> Отрывок
****

В главном помещении тюрьмы преступники, лежавшие, прислонившись к стене, каждый думая о своем личном ничтожестве и слабости, ожидая пыток, тяжелого труда и смерти, услышали песнь, доносящуюся из темницы. Они видели истерзанные спины проповедников, видели, как бесчувственные тела их бросили в камеру – и теперь эти полуживые калеки пели, и пели радостно! Необычайное, заразительное чувство радости, мира и надежды наполнило души всех заключенных.
Тюремщик спал беспробудным сном в своей сторожке, выше по склону холма.
Павел и Сила запели громче. Узники слушали. Вдруг всю тюрьму сотряс мощный толчок землетрясения. Землетрясе-. ния обычны в Македонии, особенно летом, но в этот раз удар был настолько сильным, что колодки ослабли, железные кольца, к которым были прикованы цепи других узников, выпали из треснувших стен, решетки с шумом выпали из окон, замки сломались и двери распахнулись настежь. Тюремщик проснулся.

****

> Задания для выполнения
• 1. Перепечатайте часть отрывка без изменений, начиная со слов «В главном помещении» и далее вплоть до слов «души всех заключенных.».
• 2. Изложите содержание отрывка в двух предложениях.
Записи не имеют никакого отношения к отрывку.

****

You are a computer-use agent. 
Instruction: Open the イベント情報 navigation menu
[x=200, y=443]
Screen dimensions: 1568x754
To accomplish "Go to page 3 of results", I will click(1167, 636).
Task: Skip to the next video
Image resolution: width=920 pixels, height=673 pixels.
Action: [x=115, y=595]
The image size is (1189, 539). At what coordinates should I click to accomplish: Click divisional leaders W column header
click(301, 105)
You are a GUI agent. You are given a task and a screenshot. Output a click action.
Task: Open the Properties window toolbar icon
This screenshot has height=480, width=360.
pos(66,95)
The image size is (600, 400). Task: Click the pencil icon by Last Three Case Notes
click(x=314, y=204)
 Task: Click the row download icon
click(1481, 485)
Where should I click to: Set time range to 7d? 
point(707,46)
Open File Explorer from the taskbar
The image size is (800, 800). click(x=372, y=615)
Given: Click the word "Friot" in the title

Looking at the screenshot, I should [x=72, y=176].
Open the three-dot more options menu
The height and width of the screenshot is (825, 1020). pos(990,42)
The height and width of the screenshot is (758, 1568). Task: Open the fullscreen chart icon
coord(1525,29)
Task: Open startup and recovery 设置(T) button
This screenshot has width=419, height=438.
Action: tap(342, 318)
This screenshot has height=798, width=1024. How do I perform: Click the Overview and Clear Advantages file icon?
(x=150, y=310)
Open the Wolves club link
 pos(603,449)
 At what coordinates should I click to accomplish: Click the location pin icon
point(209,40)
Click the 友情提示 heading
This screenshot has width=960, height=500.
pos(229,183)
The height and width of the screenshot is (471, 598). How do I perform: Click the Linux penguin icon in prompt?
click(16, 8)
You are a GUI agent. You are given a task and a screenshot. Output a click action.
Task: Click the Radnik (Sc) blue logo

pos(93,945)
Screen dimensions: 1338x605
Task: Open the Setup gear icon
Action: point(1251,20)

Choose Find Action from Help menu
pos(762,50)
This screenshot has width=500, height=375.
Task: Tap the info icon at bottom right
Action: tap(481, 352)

****

> Выполненные задания
• 1.
В главном помещении тюрьмы преступники, лежавшие, прислонившись к стене, каждый думая о своем личном ничтожестве и слабости, ожидая пыток, тяжелого труда и смерти, услышали песнь, доносящуюся из темницы. Они видели истерзанные спины проповедников, видели, как бесчувственные тела их бросили в камеру – и теперь эти полуживые калеки пели, и пели радостно! Необычайное, заразительное чувство радости, мира и надежды наполнило души всех заключенных.

• 2. Заключенные услышали радостное пение истерзанных проповедников Павла и Силы, и души всех узников наполнились радостью, миром и надеждой. Затем тюрьму сотряс мощный толчок землетрясения: колодки ослабли, замки сломались, двери распахнулись, а спавший тюремщик проснулся.